What is required |
Can you continue the sales contract terms below from their last sentence onward, in the same numbered-clause style?

Document excerpt |
## Begin

6.6    Notwithstanding the foregoing provisions the risk in the Contract Goods shall pass on delivery to the Buyer or a carrier whichever is earlier.

7.    Price
7.1    The contract price is based on the costs of materials, labour, sub-contracts, transport, taxes, duties and currency exchange rates ruling at the date of the quotation. The Seller reserves the right to amend the contract price to take account of any variations in these costs or the imposition of any new taxes or duties occurring from whatever cause between the date of the quotation and the delivery of the Goods.
7.2    Unless expressly stated otherwise all prices are exclusive of V.A.T. and packing and carriage.

8.    Payment
8.1    8.1.1.    Where no account has been agreed by the Seller the Goods will not be delivered until the Seller has paid the
amount shown on the pro-forma invoice relating to the Goods.
8.1.2.    Where an account has been agreed the Seller may in its absolute discretion set and alter the Buyer’s credit limit and the Seller reserves the right not to deliver the Goods if the price thereof increases the amount owed by the Buyer to the Seller beyond the Buyer’s credit limit.
8.1.3.    Where an account has been agreed and the price of the goods together with all other indebtedness of the Buyer to the Seller does no exceed the Buyer’s credit limit the price will become payable when the Seller’s invoice is sent to the Buyer and payment will be made by the Buyer within 30 days of the date of the Seller’s invoice.
8.2    Interest at an annual rate of 3.5% above Lloyds TSB Base Rate from time to time will accrue on overdue accounts from the date of invoice until payment.
8.3    Where the Buyer makes default under the Contract or any other contract with the Seller in payment on the due date of any sum due to the Seller, the Seller without liability may postpone any delivery or may cancel the Contract or any other contract between the Seller and the Buyer but without prejudice to any right or remedy which the Seller may have against the Buyer in respect of such default.

9.    Cancellation
9.1    If the Buyer cancels, extends or delays or purports to cancel, extend or delay the Contract or part thereof, or fails to take delivery of any Goods at the time agreed (if any) or if no time is agreed within a reasonable time, then the Buyer will be liable (without prejudice to any other rights of the Seller to claim damages) to indemnify the Seller against any resulting loss, damage or expense incurred by the Seller in connection with the supply or non-supply of the Goods including the cost of any material, plant or tools used or intended to be used thereof and the cost of labour and other overheads including a percentage in respect of profit.

## End

Collected data |
## Begin

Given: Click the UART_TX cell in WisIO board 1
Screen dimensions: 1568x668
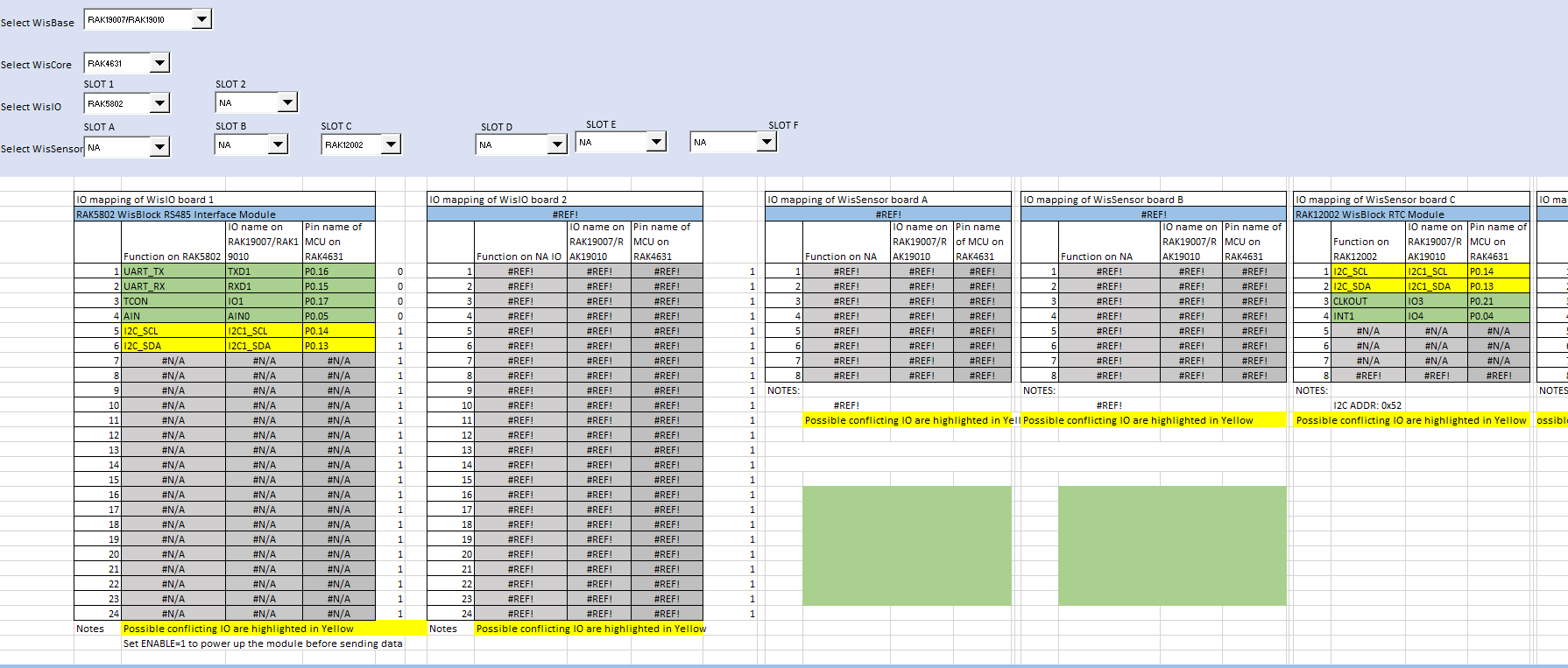Looking at the screenshot, I should [173, 271].
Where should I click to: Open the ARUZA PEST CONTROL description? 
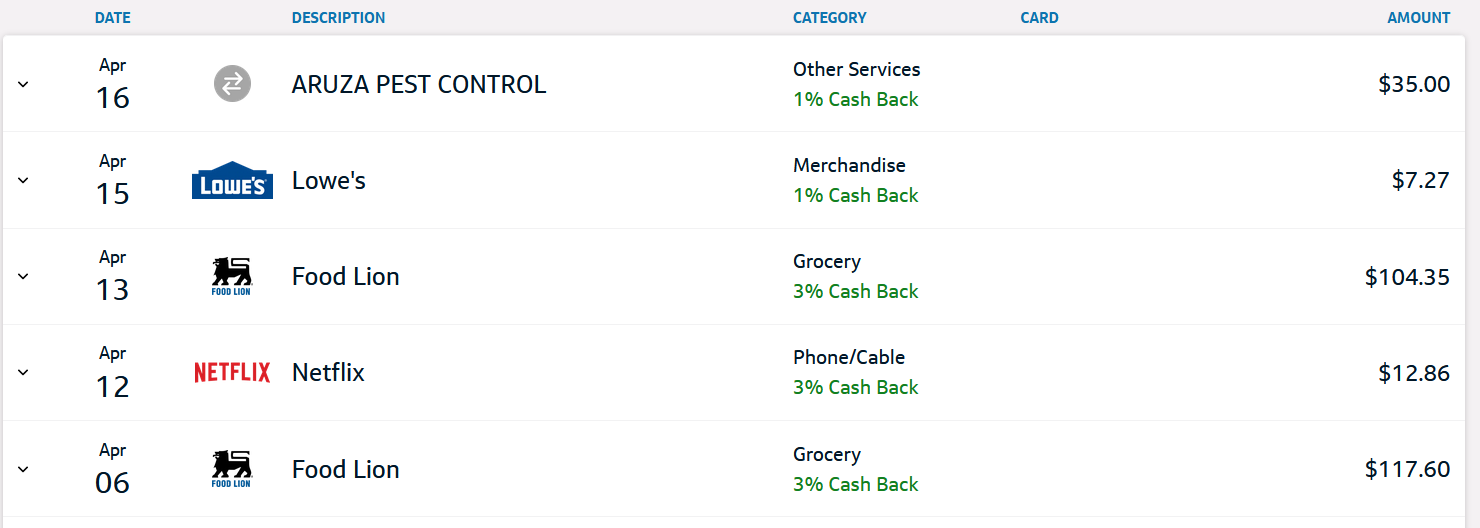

## End

Expected output |
9.2    If the Seller is unable (whether temporarily or permanently) to procure any services goods or components necessary to enable it to supply the Goods or if the supply of the Goods is prevented or hindered by reason of Act of God, War, Act of Parliament or orders, regulations or bye-laws made under any statutory authority, labour disputes including those involving the workforce of the Seller, civil commotion, fire, flood or any causes of whatsoever kind and whenever occurring being a cause beyond the Seller’s control, the Seller may cancel the Contract by notice in writing to the Buyer so far as it relates to Goods no then supplied or work not then done and such cancellation shall not give rise to any claims by the Buyer Provided Always that the Buyer shall remain liable to pay for Goods delivered prior to the date of such cancellation.

10.    Storage
If the Buyer fails to take delivery of the Goods when they are ready for delivery the Seller may, at its opinion, either store them itself or have them stored by third parties on such terms as the Seller may in its absolute discretion think fit. In any event the cost of storage will be borne by the Buyer and insofar as the Seller does the storage then such cost will be the Seller’s storage charges current at the time of storage. The cost together with any additional insurance or double handling charges will be added to and form part of the price for the Goods.

11.    Design etc.
11.1    Where the Goods are manufactured in accordance with information or drawings supplied by the Buyer or to his design or specification or where standard goods of the Seller are altered in accordance with the Buyer’s instructions: -
11.1.1    no guarantee or warranty is given by the Seller as to the practicability, efficiency, safety or otherwise of the Goods (this being without prejudice to any other of the Contract Terms).
11.1.2    The Buyer will indemnify and keep the Seller indemnified against all liability incurred by the Seller incurred by the Seller as a result of such goods infringing any patent, registered design, copyright, or other like protection or the provision of any statute, statutory instrument or regulation for the time being in force.
11.2    No variation by the Seller in the specification of design of any Goods shall constitute a breach of contract or impose upon the Seller any liability whatsoever.
11.3    The Seller shall be under no liability whatsoever to the Buyer in respect of any loss damage or claim incurred by or made against the Buyer should goods supplied by the Seller infringe any patent registered design copyright or other like protection or the provision of any statute statutory instrument or regulation for the time being in force.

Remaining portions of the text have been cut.